* **How to complete this task**: Where the line containing "You are a GUI" appears in the entries below, start there and print only that line and every line after it, exactly, through the end, excluding pictures.

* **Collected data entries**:
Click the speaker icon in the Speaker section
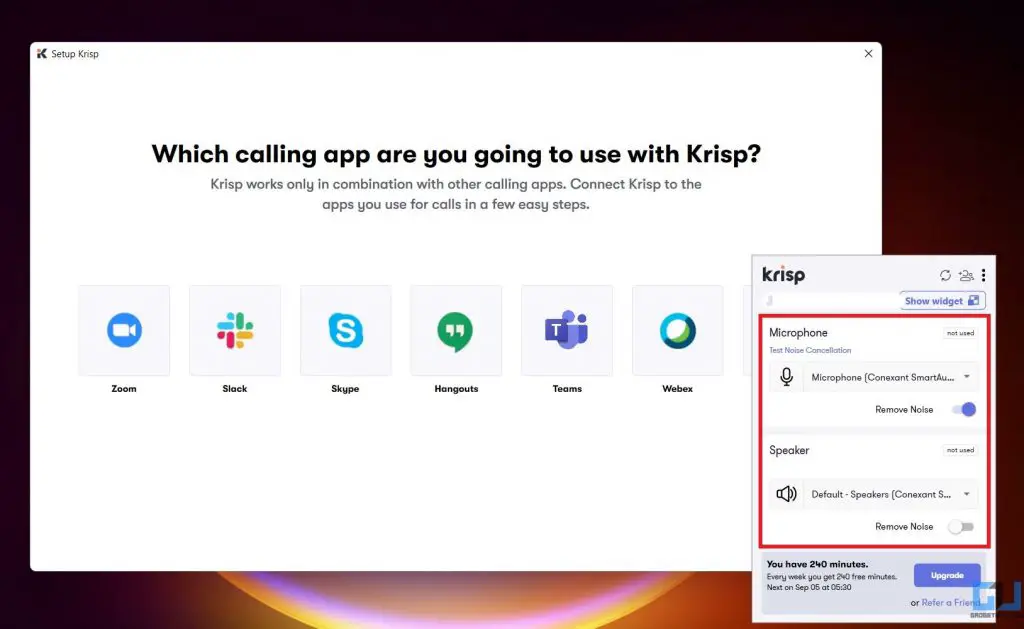 (787, 493)
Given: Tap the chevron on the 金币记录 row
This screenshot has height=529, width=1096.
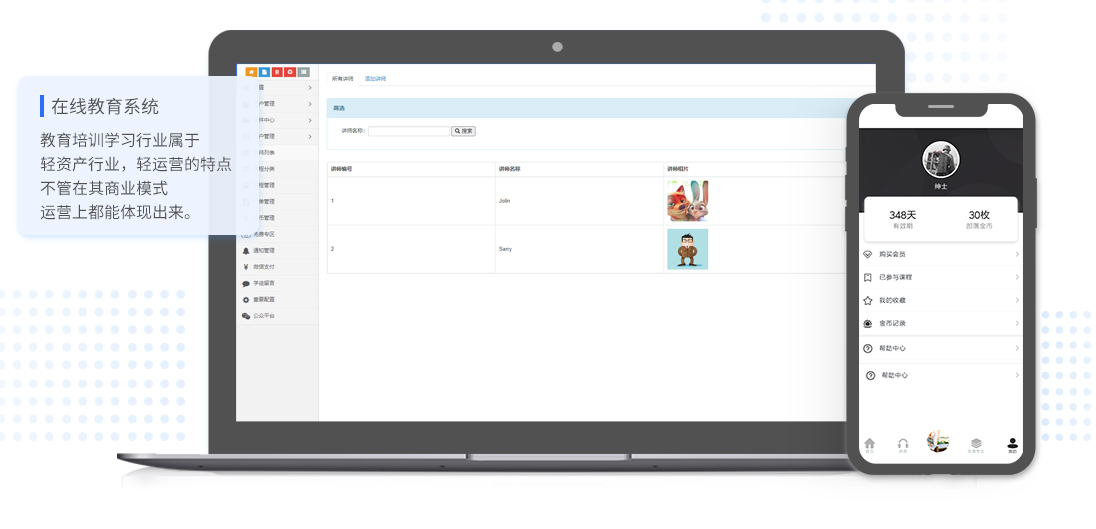Looking at the screenshot, I should [1017, 323].
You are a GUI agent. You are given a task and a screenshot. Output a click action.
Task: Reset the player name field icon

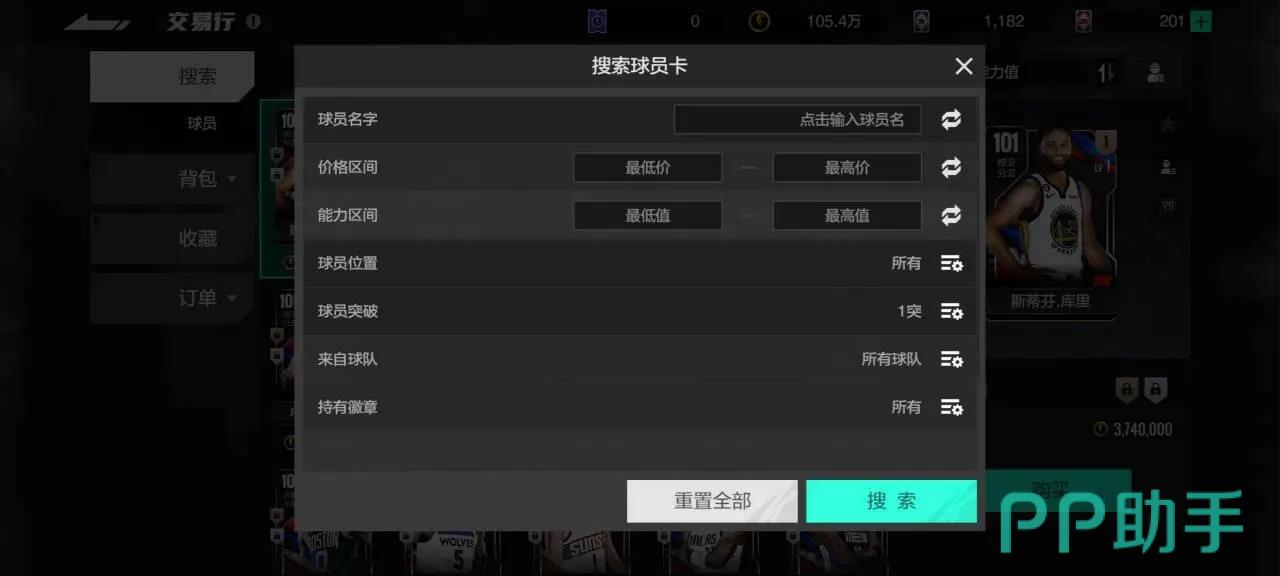[951, 120]
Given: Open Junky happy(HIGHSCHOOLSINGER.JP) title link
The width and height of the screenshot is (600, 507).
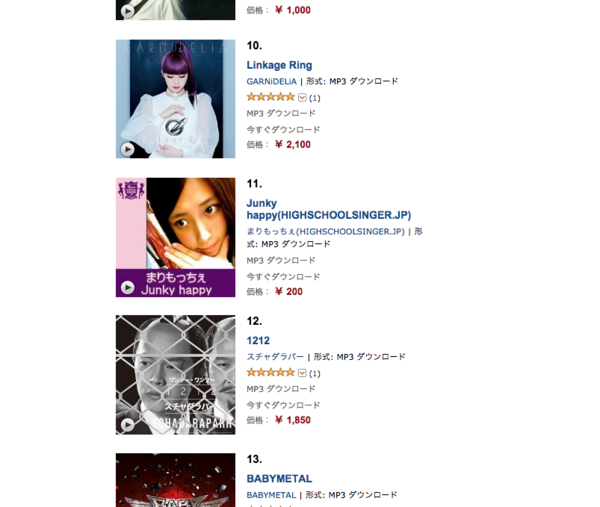Looking at the screenshot, I should pyautogui.click(x=329, y=209).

* **Solved exercise**:
You are a GUI agent. You are given a task and a screenshot. Output a click action.
Task: Reset the player name field icon

[951, 120]
Given: Open Junky happy(HIGHSCHOOLSINGER.JP) title link
The width and height of the screenshot is (600, 507).
Looking at the screenshot, I should pyautogui.click(x=329, y=209).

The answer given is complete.